Records shown ▸
..........

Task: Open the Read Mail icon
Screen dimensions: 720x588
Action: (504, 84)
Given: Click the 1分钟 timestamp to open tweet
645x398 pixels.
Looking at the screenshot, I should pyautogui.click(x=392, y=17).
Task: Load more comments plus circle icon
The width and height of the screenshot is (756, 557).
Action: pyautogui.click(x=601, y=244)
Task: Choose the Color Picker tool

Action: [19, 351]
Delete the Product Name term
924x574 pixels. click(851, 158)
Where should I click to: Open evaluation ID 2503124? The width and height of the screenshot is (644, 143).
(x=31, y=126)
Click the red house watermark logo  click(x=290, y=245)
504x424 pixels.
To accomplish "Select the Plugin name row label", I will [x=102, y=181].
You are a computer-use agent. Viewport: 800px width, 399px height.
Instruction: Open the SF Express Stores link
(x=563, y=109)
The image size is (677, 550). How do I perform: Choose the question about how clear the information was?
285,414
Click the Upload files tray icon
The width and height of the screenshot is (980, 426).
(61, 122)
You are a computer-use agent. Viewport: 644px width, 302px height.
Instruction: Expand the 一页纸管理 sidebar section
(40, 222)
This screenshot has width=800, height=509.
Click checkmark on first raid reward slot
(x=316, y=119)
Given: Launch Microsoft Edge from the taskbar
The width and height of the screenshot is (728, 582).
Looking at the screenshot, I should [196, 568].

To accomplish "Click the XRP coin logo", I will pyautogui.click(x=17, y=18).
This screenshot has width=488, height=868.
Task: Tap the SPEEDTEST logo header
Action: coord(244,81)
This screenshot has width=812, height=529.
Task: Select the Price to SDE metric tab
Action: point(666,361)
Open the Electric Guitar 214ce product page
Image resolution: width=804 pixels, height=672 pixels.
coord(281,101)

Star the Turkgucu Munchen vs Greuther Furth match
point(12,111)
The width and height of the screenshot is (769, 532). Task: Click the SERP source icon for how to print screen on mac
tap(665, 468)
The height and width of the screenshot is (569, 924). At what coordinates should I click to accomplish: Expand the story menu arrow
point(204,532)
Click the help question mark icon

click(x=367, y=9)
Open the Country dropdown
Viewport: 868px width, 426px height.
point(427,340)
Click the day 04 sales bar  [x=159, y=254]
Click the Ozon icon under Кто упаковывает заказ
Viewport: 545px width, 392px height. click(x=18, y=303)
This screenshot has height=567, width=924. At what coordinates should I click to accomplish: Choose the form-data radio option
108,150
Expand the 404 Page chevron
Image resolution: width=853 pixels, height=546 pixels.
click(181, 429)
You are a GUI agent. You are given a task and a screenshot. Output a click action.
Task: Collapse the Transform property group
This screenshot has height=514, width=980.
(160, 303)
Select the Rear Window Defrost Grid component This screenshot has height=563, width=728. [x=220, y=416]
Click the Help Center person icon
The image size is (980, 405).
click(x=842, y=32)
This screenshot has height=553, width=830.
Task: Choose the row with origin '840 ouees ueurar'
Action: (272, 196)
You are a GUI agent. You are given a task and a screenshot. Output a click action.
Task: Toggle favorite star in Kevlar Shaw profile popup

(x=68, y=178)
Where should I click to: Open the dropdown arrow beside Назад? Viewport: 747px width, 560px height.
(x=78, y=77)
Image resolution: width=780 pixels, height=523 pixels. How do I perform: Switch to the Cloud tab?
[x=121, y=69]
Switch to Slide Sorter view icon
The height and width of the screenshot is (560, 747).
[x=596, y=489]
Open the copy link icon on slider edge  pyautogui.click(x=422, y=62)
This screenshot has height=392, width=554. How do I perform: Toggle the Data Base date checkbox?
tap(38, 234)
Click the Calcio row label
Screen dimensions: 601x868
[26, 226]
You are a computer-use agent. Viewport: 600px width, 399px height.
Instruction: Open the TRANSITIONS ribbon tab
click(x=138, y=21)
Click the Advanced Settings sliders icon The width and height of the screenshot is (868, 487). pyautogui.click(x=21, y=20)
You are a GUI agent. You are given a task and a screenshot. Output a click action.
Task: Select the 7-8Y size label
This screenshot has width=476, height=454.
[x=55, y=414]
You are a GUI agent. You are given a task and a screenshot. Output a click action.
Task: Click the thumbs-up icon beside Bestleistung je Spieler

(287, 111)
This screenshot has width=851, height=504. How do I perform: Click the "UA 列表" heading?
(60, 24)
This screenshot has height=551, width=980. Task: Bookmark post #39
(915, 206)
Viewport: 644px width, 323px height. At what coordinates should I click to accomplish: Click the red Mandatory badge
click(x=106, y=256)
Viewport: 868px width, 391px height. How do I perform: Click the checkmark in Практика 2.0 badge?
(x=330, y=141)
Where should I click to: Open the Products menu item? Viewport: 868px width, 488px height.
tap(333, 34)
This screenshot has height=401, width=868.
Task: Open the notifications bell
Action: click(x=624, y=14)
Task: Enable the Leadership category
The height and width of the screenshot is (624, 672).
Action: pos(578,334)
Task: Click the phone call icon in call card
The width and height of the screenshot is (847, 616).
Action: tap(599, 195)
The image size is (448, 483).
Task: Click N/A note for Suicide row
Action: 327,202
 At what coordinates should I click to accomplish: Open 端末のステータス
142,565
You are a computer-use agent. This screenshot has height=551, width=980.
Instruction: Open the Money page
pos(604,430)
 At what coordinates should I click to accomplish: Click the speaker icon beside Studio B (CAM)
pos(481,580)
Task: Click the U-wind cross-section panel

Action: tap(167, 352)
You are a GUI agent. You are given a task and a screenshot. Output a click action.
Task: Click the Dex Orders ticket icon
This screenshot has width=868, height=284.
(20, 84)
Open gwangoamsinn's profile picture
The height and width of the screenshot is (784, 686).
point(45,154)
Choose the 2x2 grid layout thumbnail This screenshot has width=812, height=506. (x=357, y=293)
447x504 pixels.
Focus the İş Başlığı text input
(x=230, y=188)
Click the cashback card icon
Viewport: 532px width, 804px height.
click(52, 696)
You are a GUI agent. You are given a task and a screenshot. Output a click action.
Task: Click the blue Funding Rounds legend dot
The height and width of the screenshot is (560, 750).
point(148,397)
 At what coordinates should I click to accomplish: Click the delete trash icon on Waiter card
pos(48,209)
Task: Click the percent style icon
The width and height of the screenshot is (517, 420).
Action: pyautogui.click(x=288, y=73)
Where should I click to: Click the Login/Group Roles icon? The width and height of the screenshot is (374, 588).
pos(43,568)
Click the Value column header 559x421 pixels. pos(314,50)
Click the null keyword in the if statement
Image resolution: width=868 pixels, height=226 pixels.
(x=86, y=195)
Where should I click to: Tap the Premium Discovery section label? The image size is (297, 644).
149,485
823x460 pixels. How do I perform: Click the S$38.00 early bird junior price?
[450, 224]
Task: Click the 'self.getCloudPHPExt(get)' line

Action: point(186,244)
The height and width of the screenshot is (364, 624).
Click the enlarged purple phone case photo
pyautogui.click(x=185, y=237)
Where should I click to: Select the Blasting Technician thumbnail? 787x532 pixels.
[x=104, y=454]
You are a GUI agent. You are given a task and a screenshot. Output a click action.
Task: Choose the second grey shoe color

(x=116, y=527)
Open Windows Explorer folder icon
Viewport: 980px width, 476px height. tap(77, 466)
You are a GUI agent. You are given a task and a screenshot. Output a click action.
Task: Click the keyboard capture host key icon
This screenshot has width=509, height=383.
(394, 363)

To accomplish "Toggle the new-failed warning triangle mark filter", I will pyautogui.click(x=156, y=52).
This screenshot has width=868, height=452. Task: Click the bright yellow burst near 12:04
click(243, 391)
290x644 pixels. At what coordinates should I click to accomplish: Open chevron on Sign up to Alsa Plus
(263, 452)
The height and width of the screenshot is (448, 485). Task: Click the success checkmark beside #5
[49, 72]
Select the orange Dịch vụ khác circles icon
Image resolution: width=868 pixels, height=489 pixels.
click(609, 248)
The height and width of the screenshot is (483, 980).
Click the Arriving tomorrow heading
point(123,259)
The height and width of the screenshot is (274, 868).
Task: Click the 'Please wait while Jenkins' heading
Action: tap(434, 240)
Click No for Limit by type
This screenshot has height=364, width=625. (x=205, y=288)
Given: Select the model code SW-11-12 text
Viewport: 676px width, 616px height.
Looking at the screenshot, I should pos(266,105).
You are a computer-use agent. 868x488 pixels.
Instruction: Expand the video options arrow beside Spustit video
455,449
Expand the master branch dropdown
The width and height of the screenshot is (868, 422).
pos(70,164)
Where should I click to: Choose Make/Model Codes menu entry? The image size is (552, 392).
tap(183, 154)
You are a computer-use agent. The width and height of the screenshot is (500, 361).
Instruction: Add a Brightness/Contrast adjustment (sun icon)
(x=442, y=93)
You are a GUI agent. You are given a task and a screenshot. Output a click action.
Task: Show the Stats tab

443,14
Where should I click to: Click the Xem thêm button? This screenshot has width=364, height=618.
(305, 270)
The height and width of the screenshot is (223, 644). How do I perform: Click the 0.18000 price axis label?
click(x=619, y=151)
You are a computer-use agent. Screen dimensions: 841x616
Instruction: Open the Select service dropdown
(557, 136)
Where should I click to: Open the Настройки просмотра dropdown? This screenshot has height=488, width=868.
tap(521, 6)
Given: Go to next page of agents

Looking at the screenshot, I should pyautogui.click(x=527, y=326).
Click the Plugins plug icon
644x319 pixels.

..........

Problem requirements ▸ A word-for-word copy of the lines above from the one with "Given: Launch Microsoft Edge from the taskbar" through the one with "Expand the 404 Page chevron", inclusive, is the only output wanted.

Result for this exercise ▸
Given: Launch Microsoft Edge from the taskbar
The width and height of the screenshot is (728, 582).
Looking at the screenshot, I should [196, 568].

To accomplish "Click the XRP coin logo", I will pyautogui.click(x=17, y=18).
This screenshot has width=488, height=868.
Task: Tap the SPEEDTEST logo header
Action: coord(244,81)
This screenshot has width=812, height=529.
Task: Select the Price to SDE metric tab
Action: point(666,361)
Open the Electric Guitar 214ce product page
Image resolution: width=804 pixels, height=672 pixels.
coord(281,101)

Star the Turkgucu Munchen vs Greuther Furth match
point(12,111)
The width and height of the screenshot is (769, 532). Task: Click the SERP source icon for how to print screen on mac
tap(665, 468)
The height and width of the screenshot is (569, 924). At what coordinates should I click to accomplish: Expand the story menu arrow
point(204,532)
Click the help question mark icon

click(x=367, y=9)
Open the Country dropdown
Viewport: 868px width, 426px height.
point(427,340)
Click the day 04 sales bar  [x=159, y=254]
Click the Ozon icon under Кто упаковывает заказ
Viewport: 545px width, 392px height. click(x=18, y=303)
This screenshot has height=567, width=924. At what coordinates should I click to accomplish: Choose the form-data radio option
108,150
Expand the 404 Page chevron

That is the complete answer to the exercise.